But it’s worse than that. Education has become an economic end in itself. The government is effectively borrowing from the populace against future tax revenue and using education as the incentive in a bait-and-switch of such enormous proportions that it’s difficult to comprehend.

This is easily evidenced by the current tuition fee policy of the government. Anyone with a reasonable grasp of arithmetic can deduce that a student paying £9,000 a year for tuition fees on a three-year course will be in debt to the government for £27,000 by the time they are at the end of a three-year course. The actual average figures are greater than this because of living expenses, rents and other fees..

There are about 400,000 university places each year. Let’s assume for simplicity that all of those places are for only a three-year course. Each student incurs a debt of £27,000 simply for their tuition fees, excluding living expenses, rent, and everything else.

400,000 x £27,000 equals an additional £10.8Bn of personal debt each year

But some of that money is paid off. For an above average UK earner being paid £30,000 per year the repayment is than £1,176 per year, potentially less.
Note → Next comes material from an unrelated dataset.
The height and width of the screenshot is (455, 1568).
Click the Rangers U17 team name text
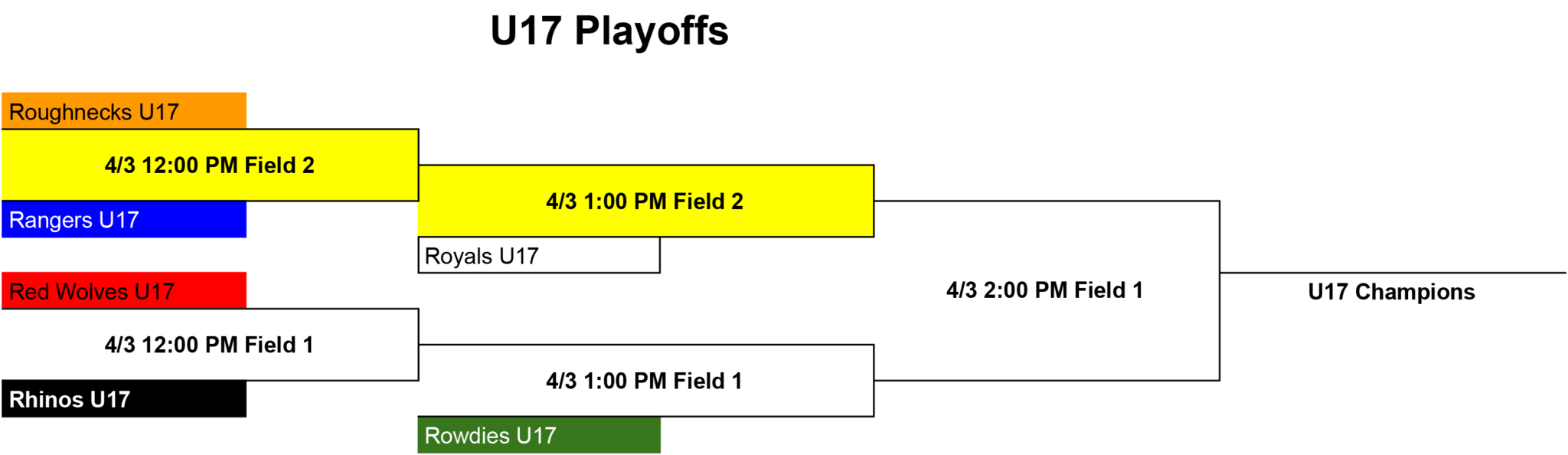pyautogui.click(x=74, y=220)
400,000 x £1,176 equals £470.4M in repayments, which including the 1.5% interest takes 28 years to pay off that debt, so that by the time the first tranche of students have eliminated their debt to be replaced by the last tranche entering we have accumulated something like £290Bn in personal debt that is simply recycling. It never reduces because there are always new students taking on new debt. To put this in perspective the UK budget for the entirety of education, from joining primary school to post-graduate is annually about £90Bn.

So why is the government doing this? The key is that this is personal debt, not government debt.

The government doesn’t have to account for it in their figures because the money isn’t owed by them, it’s a personal loan to the students. With almost £300Bn off the books and hidden away in the loans of past students, they can claim that the deficit (the difference between what they spend and what they receive) is falling and that they are managing the economy well. What they are actually doing is concealing the problem and re-badging a graduate-tax as a loan so that they can take the money now and pay it back later.

But that’s only if things are perfect and all those student loans are paid off, whereas the actuality is that some of those students will get ill, some will move abroad, some will never earn the money to reach the threshold, some will become stay-at-home Mums and Dads, or not get jobs for one reason or another. The debt then has to be written off and falls back on the taxpayer, not now, but in 30 years time when it finally becomes due.

All of this is a direct contradiction of everything the government has said about managing the deficit, reducing borrowing and living within our means. It’s spending today against jam tomorrow in a way that’s almost certain to precipitate a financial crisis when the gamble doesn’t pay off. Taxpayers are the ones that will end up funding that crisis in the same way that it was taxpayers that bailed out the banks when they lost all our money gambling on fictitious mortgages.

We are holding out the offer of success and simultaneously hobbling our young people with debt into their late middle age so that we can support a con-trick. It’s not just morally repugnant, it’s bad economics and almost certain to fail. The important thing is it will fail later, not sooner.

So when a Conservative or Liberal Democrat supporter tells you that they are the party of good economics and financial management, you will know that what they actually mean.